DOCUMENT PASSAGE START

= Mean reciprocal rank =

Search quality measure in information retrieval

The mean reciprocal rank is a statistic measure for evaluating any process that produces a list of possible responses to a sample of queries, ordered by probability of correctness. The reciprocal rank of a query response is the multiplicative inverse of the rank of the first correct answer: 1 for first place, 1/2 for second place, 1/3 for third place and so on. The mean reciprocal rank is the average of the reciprocal ranks of results for a sample of queries Q:

$\text{MRR} = \frac{1}{|Q|} \sum_{i=1}^{|Q|} \frac{1}{\text{rank}_i}. \!$

where $\text{rank}_i$ refers to the rank position of the first relevant document for the i-th query.

The reciprocal value of the mean reciprocal rank corresponds to the harmonic mean of the ranks.

== Example ==
Suppose we have the following three queries for a system that tries to translate English words to their plurals. In each case, the system makes three guesses, with the first one being the one it thinks is most likely correct:

| Query | Proposed Results | Correct response | Rank | Reciprocal rank |
|---|---|---|---|---|
| cat | catten, cati, cats | cats | 3 | 1/3 |
| torus | torii, tori, toruses | tori | 2 | 1/2 |
| virus | viruses, virii, viri | viruses | 1 | 1 |

Given those three samples, we could calculate the mean reciprocal rank as $(1/3 + 1/2 + 1) / 3 = 11/18$, or approximately 0.61.

If none of the proposed results are correct, the reciprocal rank is 0. Note that only the rank of the first relevant answer is considered, and possible further relevant answers are ignored. If users are also interested in further relevant items, mean average precision is a potential alternative metric.

DOCUMENT PASSAGE END

From the mean reciprocal rank article above, what are the answers to these questions?
1. What does the reciprocal value of the mean reciprocal rank correspond to?
2. In the example table, what rank does the correct response "tori" have for the query "torus"?
3. What is the reciprocal rank when none of the proposed results are correct?

DATASET EXCERPTS START

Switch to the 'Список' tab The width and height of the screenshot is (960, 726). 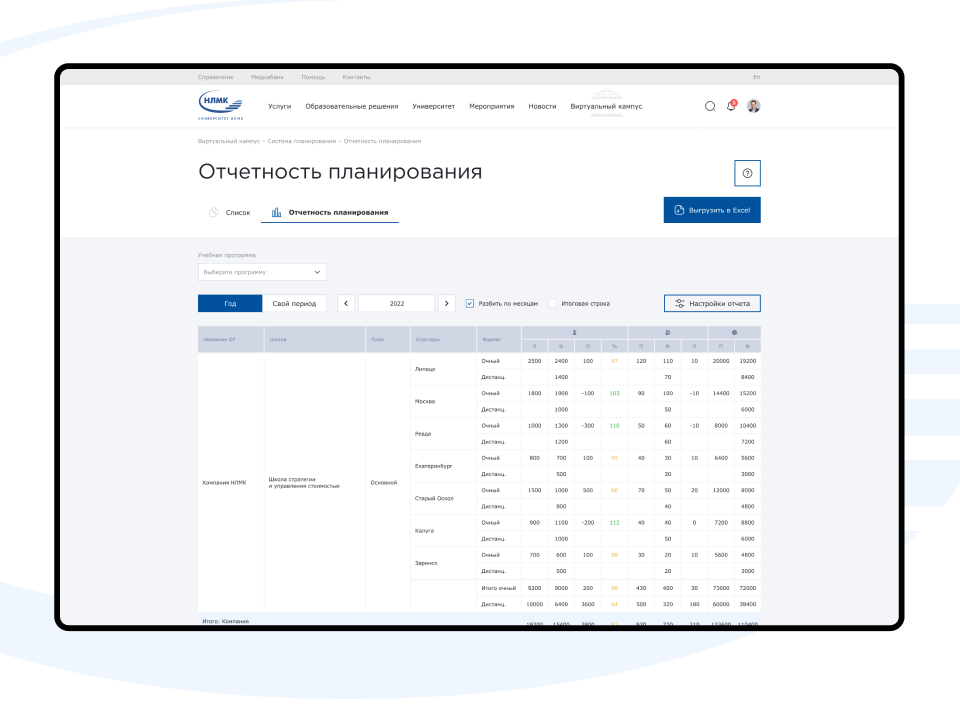pos(229,212)
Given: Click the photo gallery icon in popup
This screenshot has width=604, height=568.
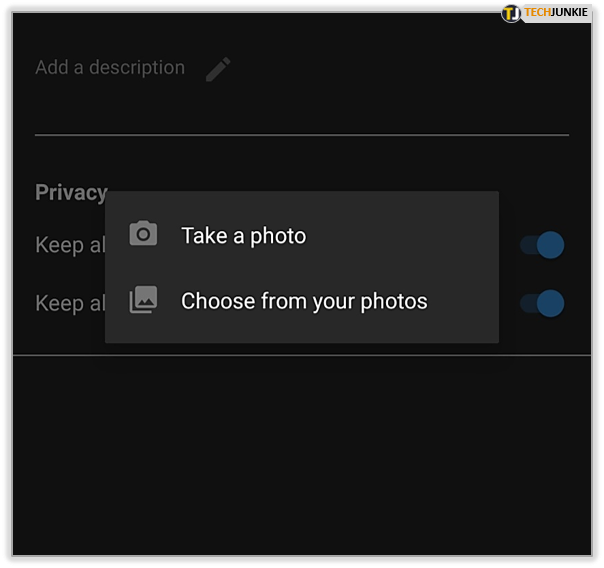Looking at the screenshot, I should point(143,299).
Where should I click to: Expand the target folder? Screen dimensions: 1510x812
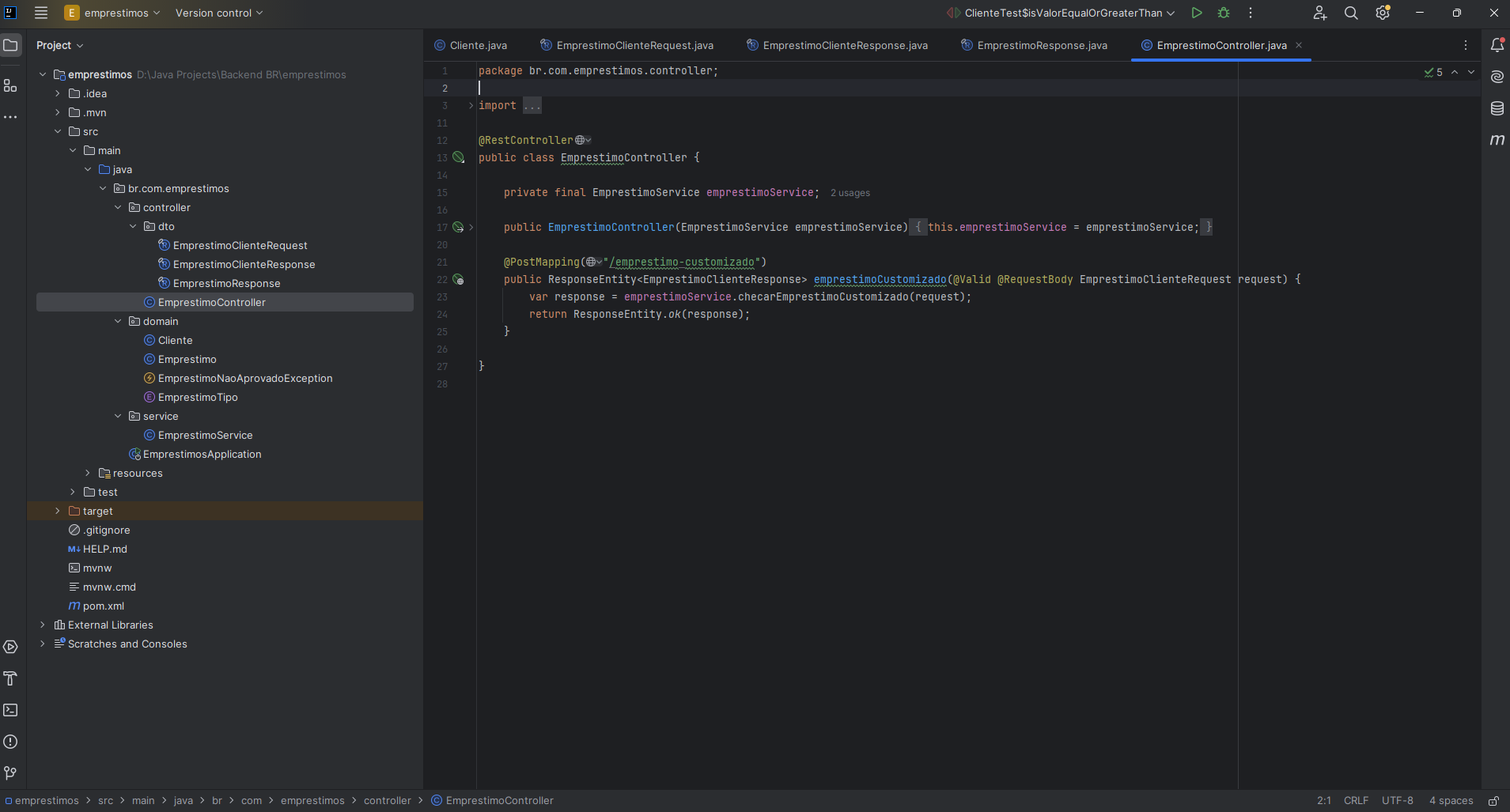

DATASET EXCERPTS END

> [RESPONSE BELOW]
1. The harmonic mean of the ranks.
2. 2
3. 0